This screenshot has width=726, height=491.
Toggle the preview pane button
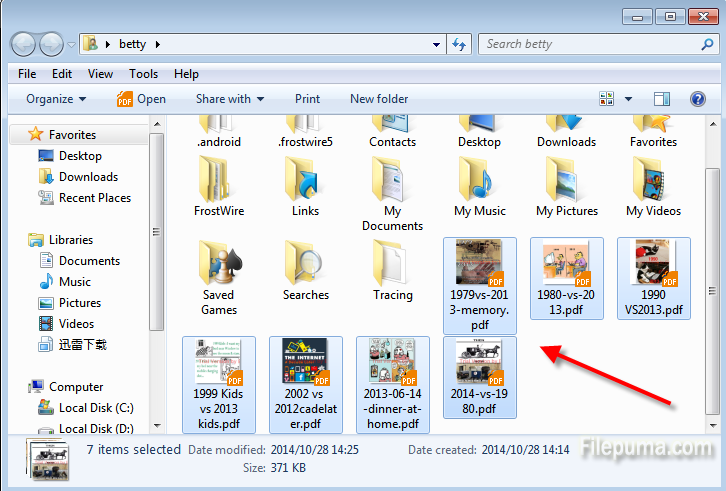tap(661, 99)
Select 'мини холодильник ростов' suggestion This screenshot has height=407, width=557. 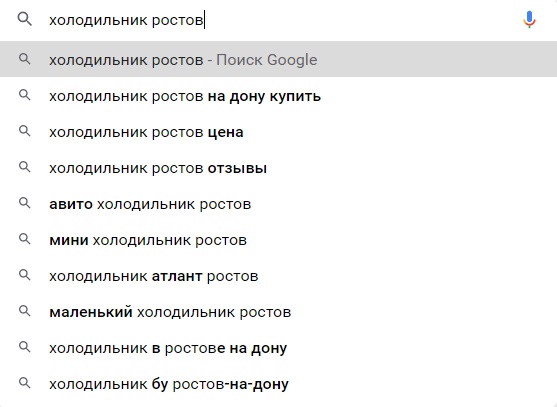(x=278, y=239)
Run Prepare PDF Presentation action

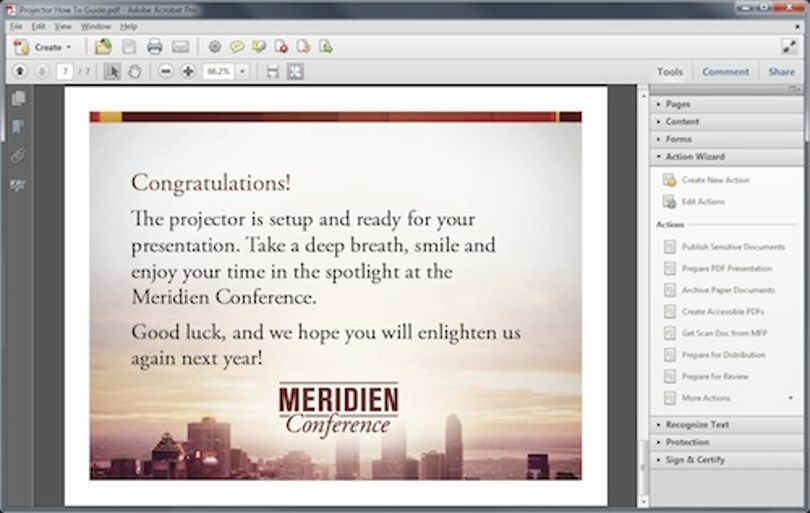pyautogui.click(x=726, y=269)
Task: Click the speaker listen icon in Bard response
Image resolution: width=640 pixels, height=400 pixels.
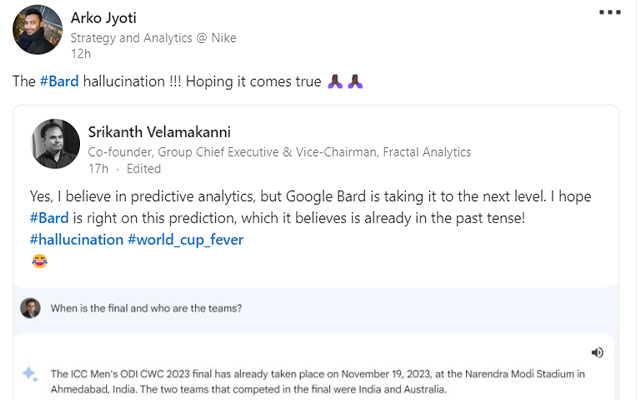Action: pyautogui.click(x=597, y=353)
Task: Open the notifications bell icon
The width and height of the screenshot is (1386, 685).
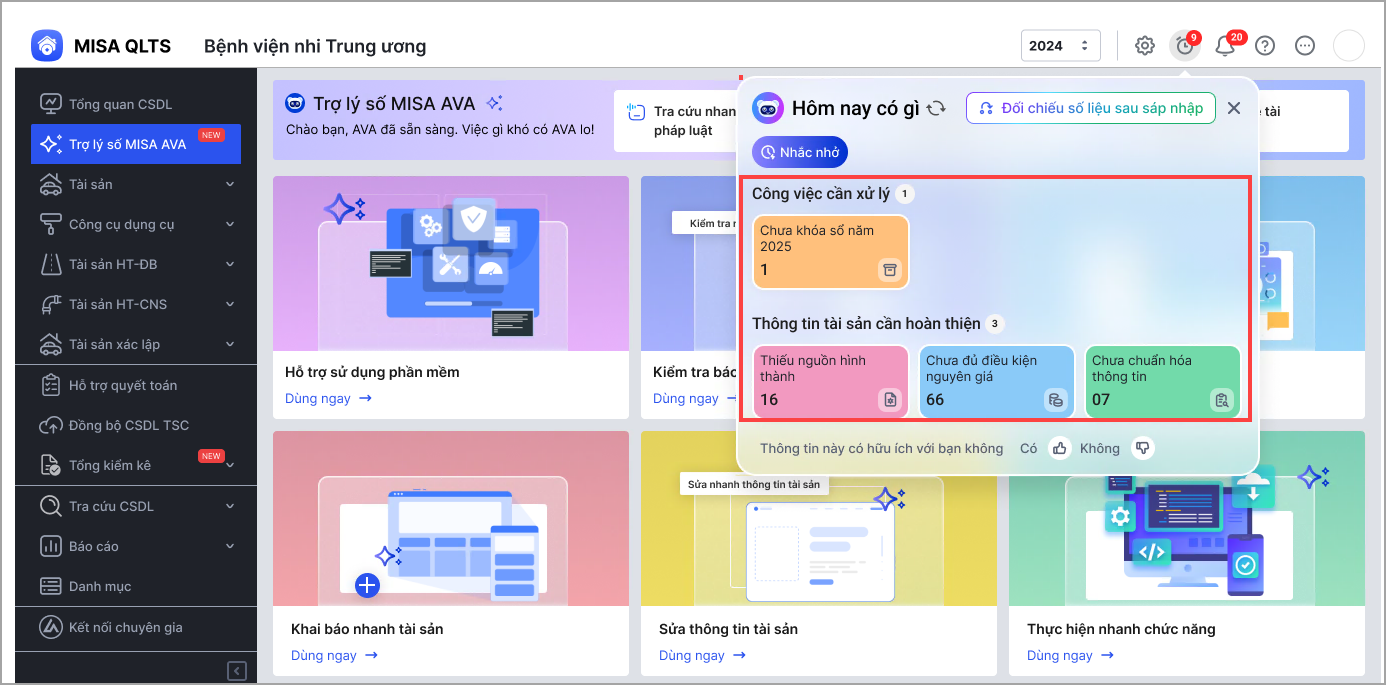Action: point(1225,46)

**Goal of the exercise:** Across the data above, how many lines include the word "Task"? Give only the number.

**Exercise result:** 2